Cuánta razón hay en el dicho a perro flaco, todo son pulgas. Y en el caso contrario. Cuanto más boyante es una situación, la fortuna parece aliarse. Esto último es, más o menos, lo que le está pasando al Castellón en las últimas jornadas. Quizás el equipo no demuestre con un brillante juego su condición de líder invicto, pero los resultados van cayendo a su favor casi por obligación. Es la suerte del campeón.

Ayer, los de José Luis Oltra también la tuvieron. En el fútbol, una jugada, un error, una apreciación... pueden decidir. Los albinegros, que todo hay que decirlo, se vieron superados en la línea de creación por el Mallorca B, se encontraron con un balón al palo de los baleares a los 10 minutos. La diosa fortuna estuvo en el área de Xavi Oliva para enviar las pulgas al perro flaco, en este caso, el Mallorca B. Tres minutos después, la misma diosa se le aparecía a Marcos para subir el 1-0 al marcador de Castalia.
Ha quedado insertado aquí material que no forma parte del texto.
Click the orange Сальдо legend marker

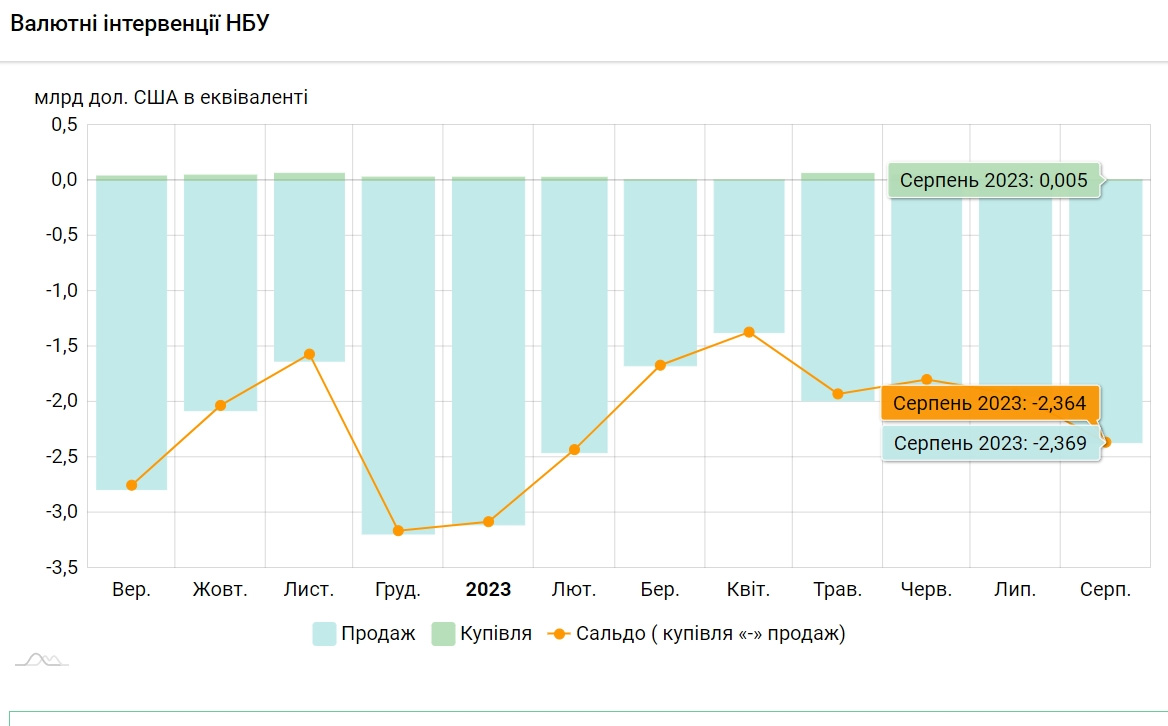pyautogui.click(x=560, y=633)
Es el sino de los poderosos, tener siempre como aliada a la suerte. Pero, ¡qué caray! Ya era hora de que se dejara caer por Castalia. Han sido ocho largos años de no ver a la diosa Fortuna por estos lares ni en fotografía y ahora esperamos que no nos abandone por lo menos hasta llegar a las puertas del verano, cuando el C. D. Castellón tenga ya en su mano el billete para uno de los viajes más importantes de su historia como entidad: el del retorno a la Segunda División A.